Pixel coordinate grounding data
<<<<
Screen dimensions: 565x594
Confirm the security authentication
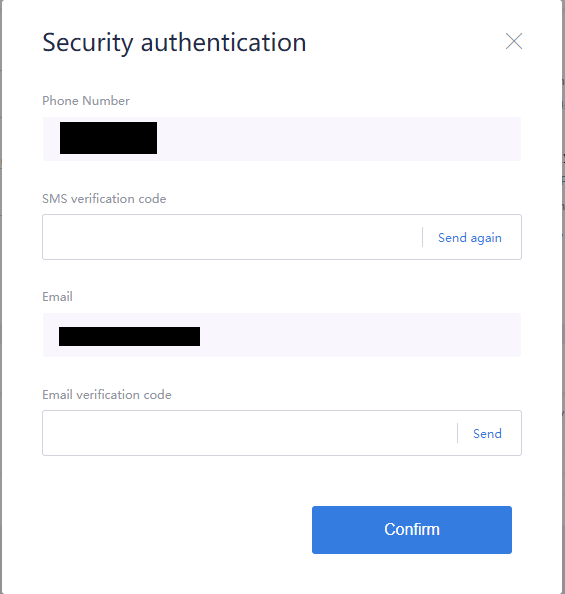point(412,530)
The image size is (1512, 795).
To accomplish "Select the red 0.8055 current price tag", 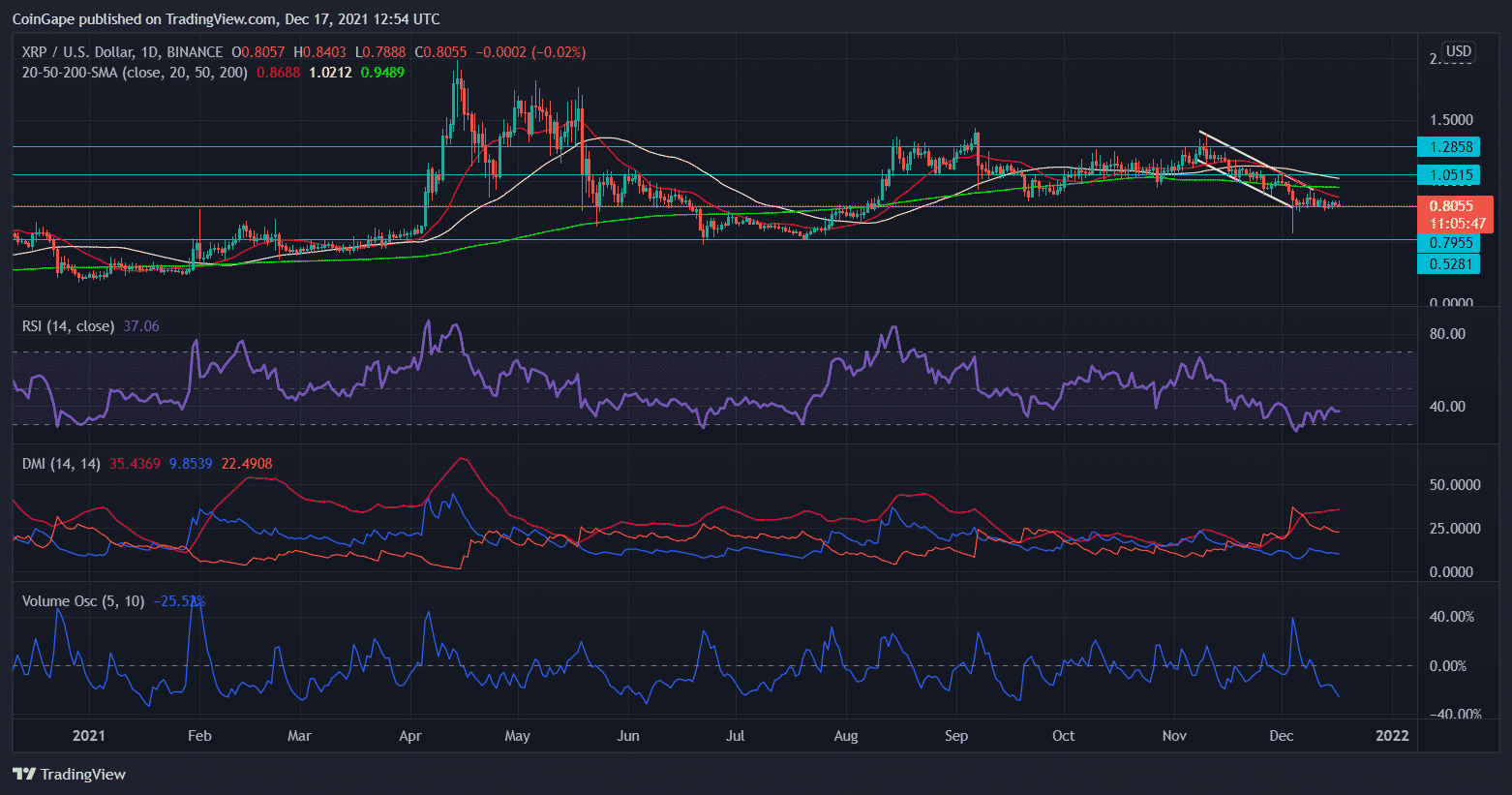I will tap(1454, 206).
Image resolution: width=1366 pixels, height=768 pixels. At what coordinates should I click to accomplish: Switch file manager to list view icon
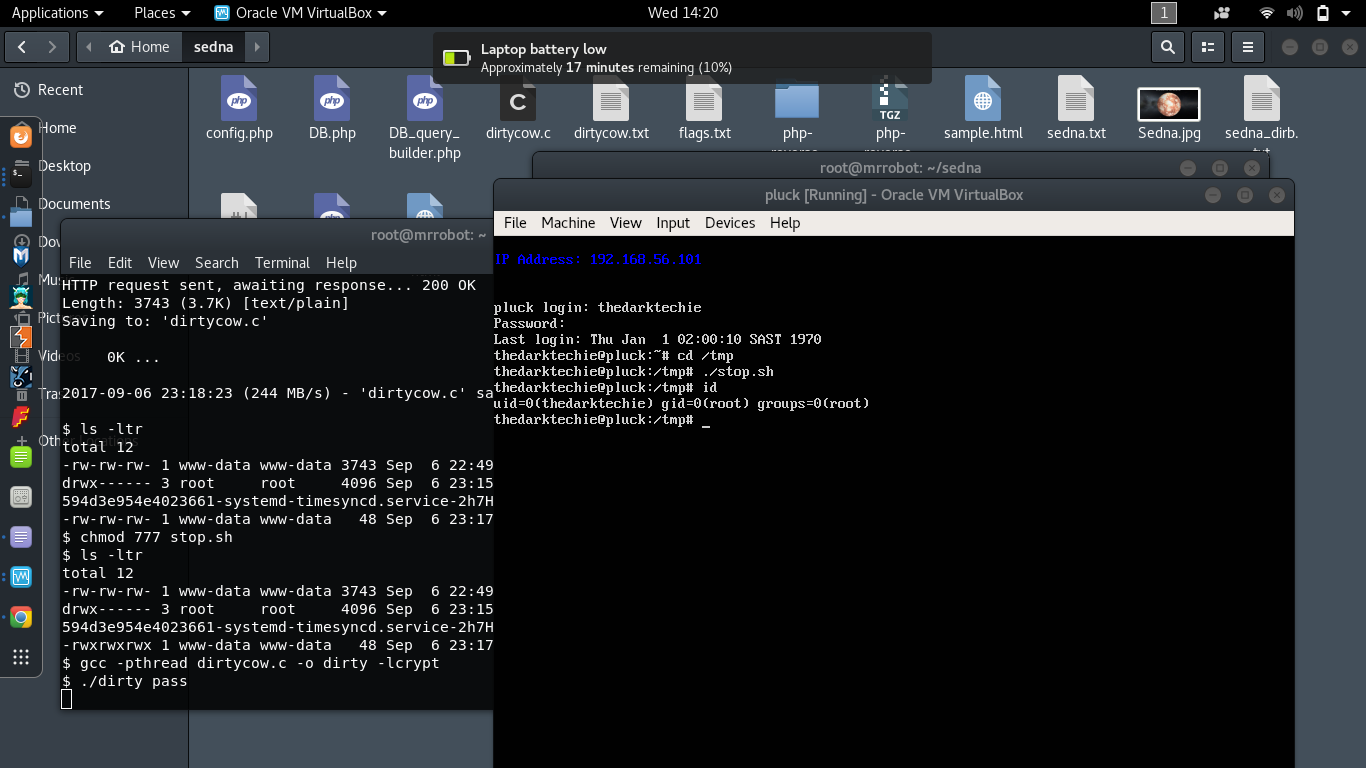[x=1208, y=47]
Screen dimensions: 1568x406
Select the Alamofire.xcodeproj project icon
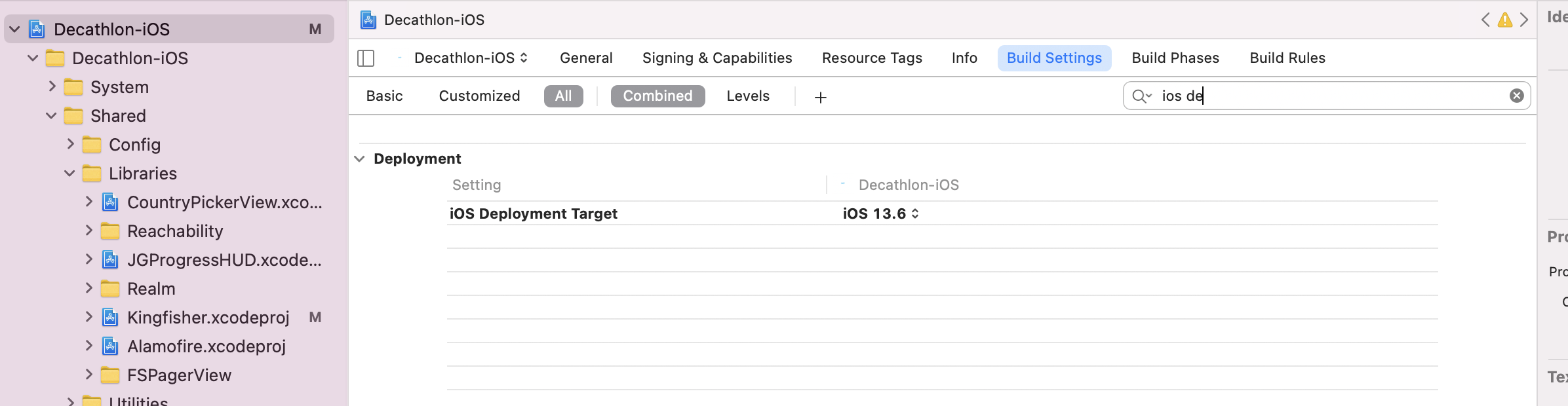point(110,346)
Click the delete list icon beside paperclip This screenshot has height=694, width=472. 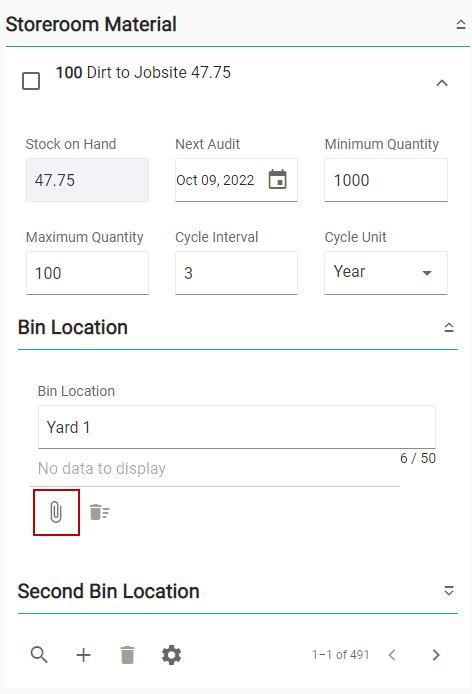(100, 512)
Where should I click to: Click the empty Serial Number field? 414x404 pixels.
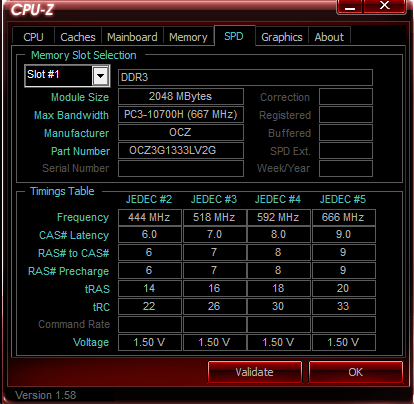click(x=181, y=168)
>>>>
*Activity*.
Find the lines in the data that include "dimensions", then copy each of them.

*The completed task*.
Screen dimensions: 565x594
Screen dimensions: 1568x406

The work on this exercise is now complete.